PROBLEM DESCRIPTION -> Without pictures, output exactly the lines running from the line containing "Given: Expand the русский language dropdown" to the end of the listing below.

EXTRACTED ENTRIES ->
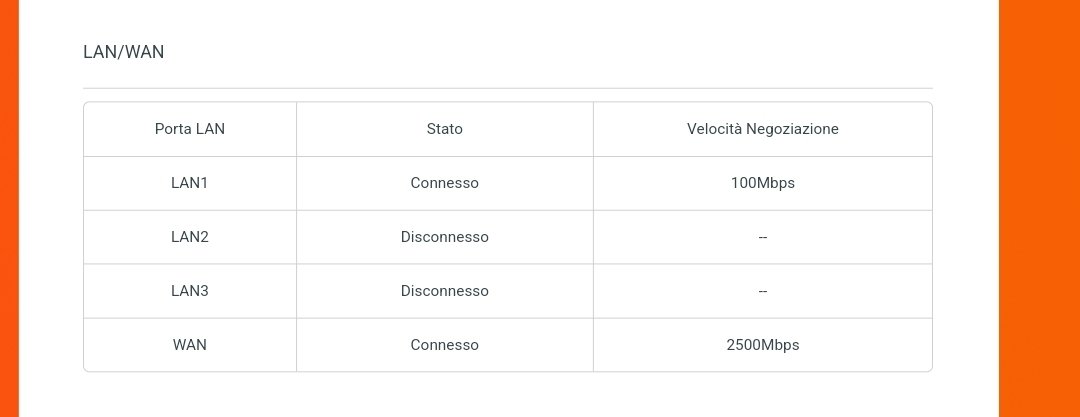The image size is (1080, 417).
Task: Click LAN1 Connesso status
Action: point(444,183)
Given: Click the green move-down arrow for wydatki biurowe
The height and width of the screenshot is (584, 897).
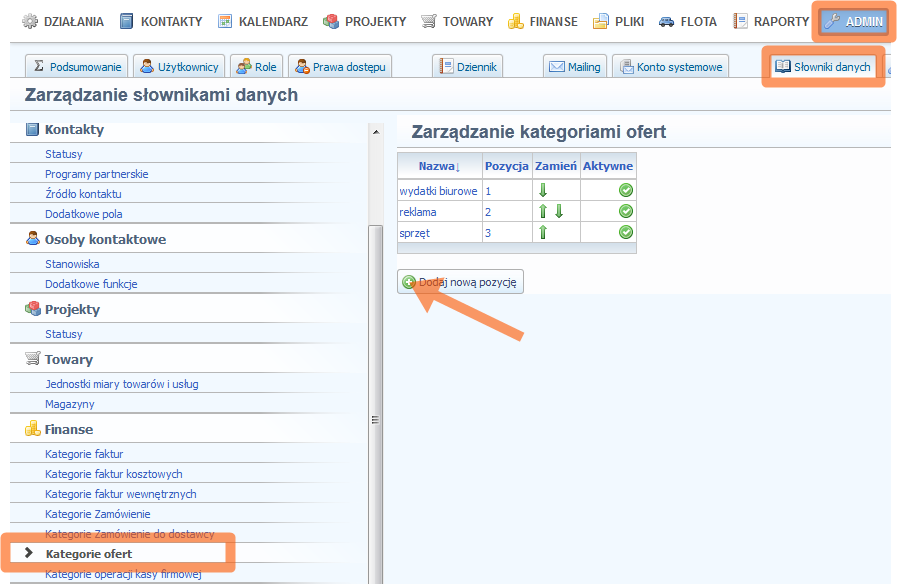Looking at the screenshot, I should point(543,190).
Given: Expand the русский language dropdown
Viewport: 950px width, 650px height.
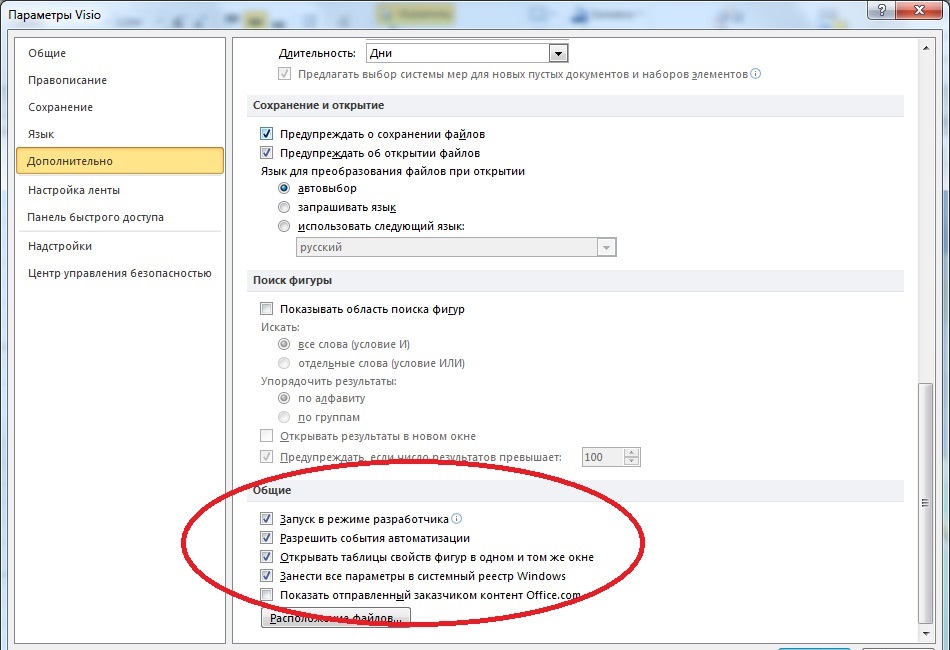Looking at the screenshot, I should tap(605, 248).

RESULT FOR THIS TASK ->
Given: Expand the русский language dropdown
Viewport: 950px width, 650px height.
Looking at the screenshot, I should tap(605, 248).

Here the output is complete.